◆ **DESCRIPTION OF THE TASK**:
Produce exactly the lines starting at the one containing "Email (98, 1448)" and ending at the last line of the material, with nothing added.

(SOURCE DATA)

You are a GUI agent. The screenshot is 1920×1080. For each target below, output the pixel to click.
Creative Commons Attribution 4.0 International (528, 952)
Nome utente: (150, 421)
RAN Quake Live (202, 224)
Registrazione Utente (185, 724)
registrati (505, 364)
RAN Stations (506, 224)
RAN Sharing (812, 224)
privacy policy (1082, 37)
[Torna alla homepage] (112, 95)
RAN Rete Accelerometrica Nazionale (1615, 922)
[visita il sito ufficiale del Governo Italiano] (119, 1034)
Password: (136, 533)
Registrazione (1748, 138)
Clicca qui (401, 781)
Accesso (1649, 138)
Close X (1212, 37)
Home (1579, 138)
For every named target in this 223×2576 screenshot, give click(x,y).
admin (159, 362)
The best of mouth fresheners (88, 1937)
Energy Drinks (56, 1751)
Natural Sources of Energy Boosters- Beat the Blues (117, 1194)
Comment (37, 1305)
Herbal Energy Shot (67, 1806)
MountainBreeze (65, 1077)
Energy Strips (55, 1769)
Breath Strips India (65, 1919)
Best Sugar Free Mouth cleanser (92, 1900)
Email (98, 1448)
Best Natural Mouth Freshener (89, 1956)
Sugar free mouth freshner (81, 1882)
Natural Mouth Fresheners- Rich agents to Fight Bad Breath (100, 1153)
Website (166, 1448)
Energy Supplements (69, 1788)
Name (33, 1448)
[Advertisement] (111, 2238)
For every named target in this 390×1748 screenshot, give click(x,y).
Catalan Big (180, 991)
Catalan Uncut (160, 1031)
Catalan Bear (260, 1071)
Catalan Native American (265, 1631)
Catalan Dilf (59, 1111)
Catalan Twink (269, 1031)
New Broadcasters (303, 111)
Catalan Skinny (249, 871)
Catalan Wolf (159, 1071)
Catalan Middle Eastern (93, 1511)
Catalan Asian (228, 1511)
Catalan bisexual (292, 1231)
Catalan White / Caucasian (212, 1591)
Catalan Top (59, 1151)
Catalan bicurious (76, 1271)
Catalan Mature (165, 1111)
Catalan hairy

(End SOURCE DATA)

◆ **ANSWER BOX**:
Email (98, 1448)
Best Natural Mouth Freshener (89, 1956)
Sugar free mouth freshner (81, 1882)
Natural Mouth Fresheners- Rich agents to Fight Bad Breath (100, 1153)
Website (166, 1448)
Energy Supplements (69, 1788)
Name (33, 1448)
[Advertisement] (111, 2238)
For every named target in this 390×1748 screenshot, give click(x,y).
Catalan Big (180, 991)
Catalan Uncut (160, 1031)
Catalan Bear (260, 1071)
Catalan Native American (265, 1631)
Catalan Dilf (59, 1111)
Catalan Twink (269, 1031)
New Broadcasters (303, 111)
Catalan Skinny (249, 871)
Catalan Wolf (159, 1071)
Catalan Middle Eastern (93, 1511)
Catalan Asian (228, 1511)
Catalan bisexual (292, 1231)
Catalan White / Caucasian (212, 1591)
Catalan Top (59, 1151)
Catalan bicurious (76, 1271)
Catalan Mature (165, 1111)
Catalan hairy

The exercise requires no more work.